Aqui em Fortaleza a gestão (aliás, palavra essa tão operada nessa lógica de estado neo liberal) vem a tornar as ruas cada vez mais lugar de dessertificação da vida. Apenas muros altos, carros que passam como naves rassantes, pouca ou nenhuma sombra de árvore. No lugar, apenas propaganda de mais moradias verticais contendo paraísos de diversão em seu interior, um aquário espetacular que abriga a forma de pensar que turismo é uma imagem pronta, sem pessoas, com artifícios e nada mais.

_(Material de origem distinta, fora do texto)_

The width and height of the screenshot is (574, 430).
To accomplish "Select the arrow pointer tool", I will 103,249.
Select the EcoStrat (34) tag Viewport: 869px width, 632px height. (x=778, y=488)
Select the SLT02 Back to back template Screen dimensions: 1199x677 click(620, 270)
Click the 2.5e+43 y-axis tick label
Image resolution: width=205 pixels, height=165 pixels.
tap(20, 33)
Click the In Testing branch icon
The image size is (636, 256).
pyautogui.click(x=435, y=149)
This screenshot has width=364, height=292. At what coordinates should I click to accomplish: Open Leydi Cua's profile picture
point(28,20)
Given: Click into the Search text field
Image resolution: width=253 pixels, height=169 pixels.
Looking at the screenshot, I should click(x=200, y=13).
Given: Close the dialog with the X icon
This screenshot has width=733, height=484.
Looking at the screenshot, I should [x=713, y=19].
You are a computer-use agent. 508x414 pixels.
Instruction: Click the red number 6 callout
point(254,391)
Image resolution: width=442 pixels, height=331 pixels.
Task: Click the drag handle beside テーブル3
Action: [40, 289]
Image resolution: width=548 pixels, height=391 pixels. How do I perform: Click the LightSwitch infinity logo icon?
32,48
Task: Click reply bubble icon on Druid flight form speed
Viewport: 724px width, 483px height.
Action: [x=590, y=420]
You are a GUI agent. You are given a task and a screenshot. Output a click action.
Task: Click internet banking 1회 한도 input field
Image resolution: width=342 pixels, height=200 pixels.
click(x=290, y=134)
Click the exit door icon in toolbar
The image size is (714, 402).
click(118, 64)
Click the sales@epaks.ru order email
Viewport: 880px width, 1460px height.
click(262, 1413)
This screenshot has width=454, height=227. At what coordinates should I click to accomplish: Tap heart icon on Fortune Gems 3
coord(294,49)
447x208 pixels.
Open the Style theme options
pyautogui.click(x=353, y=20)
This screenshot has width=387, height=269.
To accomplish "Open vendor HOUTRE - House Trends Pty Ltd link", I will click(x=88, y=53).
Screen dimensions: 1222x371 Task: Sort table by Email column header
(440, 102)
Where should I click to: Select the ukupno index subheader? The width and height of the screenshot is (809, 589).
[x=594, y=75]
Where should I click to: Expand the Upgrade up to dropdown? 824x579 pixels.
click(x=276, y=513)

Fiz um vídeo para pensar um pouco isso, se puder assistir, talvez seja um caminho, ou parte dele: https://vimeo.com/39536053

Victor,

Agradecido pela informação e pelo vídeo.
Sim, as nossas cidades vão virando esses não-lugares, como diz Marc Augé.
Abraços

muito bom! lembrei-me de uma outra fala do h. lefebvre, sobre o que chama de “zona crítica”. resulta numa não compreensão das contradições da “sociedade urbana”, pois se carrega um conjunto de entendimentos, representações, etc, de um período que não é mais. seria isso “o contemporâneo”? a fratura entre o que foi e que ainda pode ser? entre um já existido lugar e seu espelho, esse “não lugar”, espaço das ausências?
essa entrevista com ele é muito boa – https://www.youtube.com/watch?v=z4klH4Hz3yg

um abraço!!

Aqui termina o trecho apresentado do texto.